Our health, both mental and physical, greatly depends on the choices we make in our diet. There are three main food types – protein, carbohydrates, and fat. All have their benefits, in some way or another, in keeping us going throughout the day. Nutrition also plays a huge role in the results you’ll obtain with your workouts. If your body isn’t getting the proper nutrients to support the type of exercise you do, you will fail to see the type of results you are expecting, and that can be disappointing. So set yourself up for success by putting the kinds of things into your body that will optimize your results when you work out.
First on the list is protein. Protein comes in two forms – animal protein and vegetable protein. Animal protein comes from meat (beef, pork, etc.), poultry, fish, game animals and eggs.
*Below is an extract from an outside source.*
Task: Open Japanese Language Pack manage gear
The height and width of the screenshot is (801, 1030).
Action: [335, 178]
The whey in milk is actually the highest-quality protein there is, followed closely by eggs and beef.
While whey is a very high-quality protein, it is also quickly digested, so consuming protein in this form will not keep you feeling full for very long. Beef and other meats, on the other hand, take longer for our bodies to digest and will help stave off hunger which is important if you’re trying to lose weight.
Vegetable protein comes in the form of beans and legumes, tofu, and some dark green, leafy vegetables like spinach. Corn and potatoes also contain protein, but in much smaller amounts than their animal counterparts. For example, one-half cup of ground beef has approximately 15 grams of protein compared to approximately five grams in a medium russet potato.
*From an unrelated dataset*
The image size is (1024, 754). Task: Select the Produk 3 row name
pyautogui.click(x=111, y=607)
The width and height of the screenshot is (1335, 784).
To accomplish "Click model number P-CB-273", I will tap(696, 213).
The amino acids of proteins from any source help build strong muscles, bones and teeth, and the iron in protein helps to carry oxygen through your bloodstream. This is likely why those with an iron deficiency have a sallow complexion, they simply aren’t receiving enough oxygen to the skin’s surface.
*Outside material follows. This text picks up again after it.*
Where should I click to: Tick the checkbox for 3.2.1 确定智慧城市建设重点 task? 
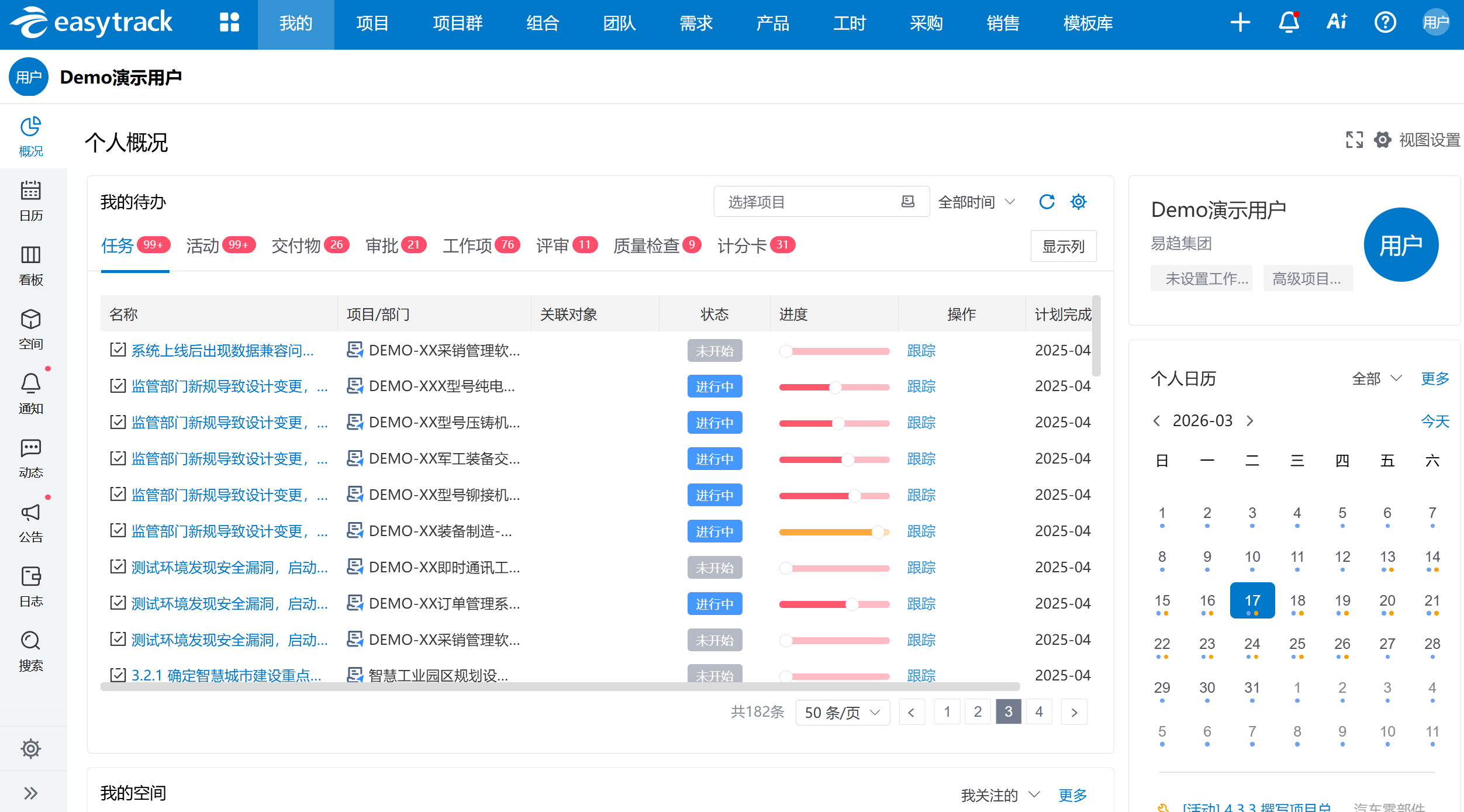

Proteins are extremely important as they support muscle development. Every time you work out and tax your muscles, microscopic tears are the result. This isn’t a bad thing, though, as this is what makes your muscles actually grow bigger and stronger. But in order to mend these micro-tears, your body needs amino acids, and those amino acids come directly from protein sources.
Next on the list are carbohydrates. There are two types of carbohydrates (or carbs, as they are also called) simple and complex.
Simple carbs are derived from those substances our bodies don’t need much of – sugar, white flour, pasta, bread and rice. Some fruits and vegetables are also considered simple carbs as they contain fructose, which is a fruit sugar that our bodies respond to in the same way it responds to simple sugars.
Complex carbohydrates consist of foods that stay in your digestive system longer, such as rolled (not instant) oats, brown rice, and lentils.
The Glycemic Index ranks carbohydrate sources depending on their ability to raise the blood glucose level after eating. Simple carbs have a higher number on the Index, and complex carbs have a lower number. A slow, steady rise in your blood glucose level is better for your metabolism, helps you to stay full longer, and also helps to avoid a “sugar crash” that you typically experience after consuming a lot of simple carbs.
Though it tends to get a bad rap, fat is a necessary and vital part of every single cell in our bodies. From your brain to your toenails, your body needs fat. And contrary to popular belief, you do not get fat from eating fat.
Choose unsaturated fats in the form of lean meats, poultry, and cold-water fish, and you’ll be consuming all the proper fats for proper organ function, healthy skin, nails and hair, and vitamin absorption.
Don’t skip the good fats despite what you hear!
When you make sure that you get all three of these main food groups every day, you’ll be fueling your workouts the right way, and you’ll see the results you want faster. Your body will feel and perform better, and you’ll be more apt to be consistent with your workouts.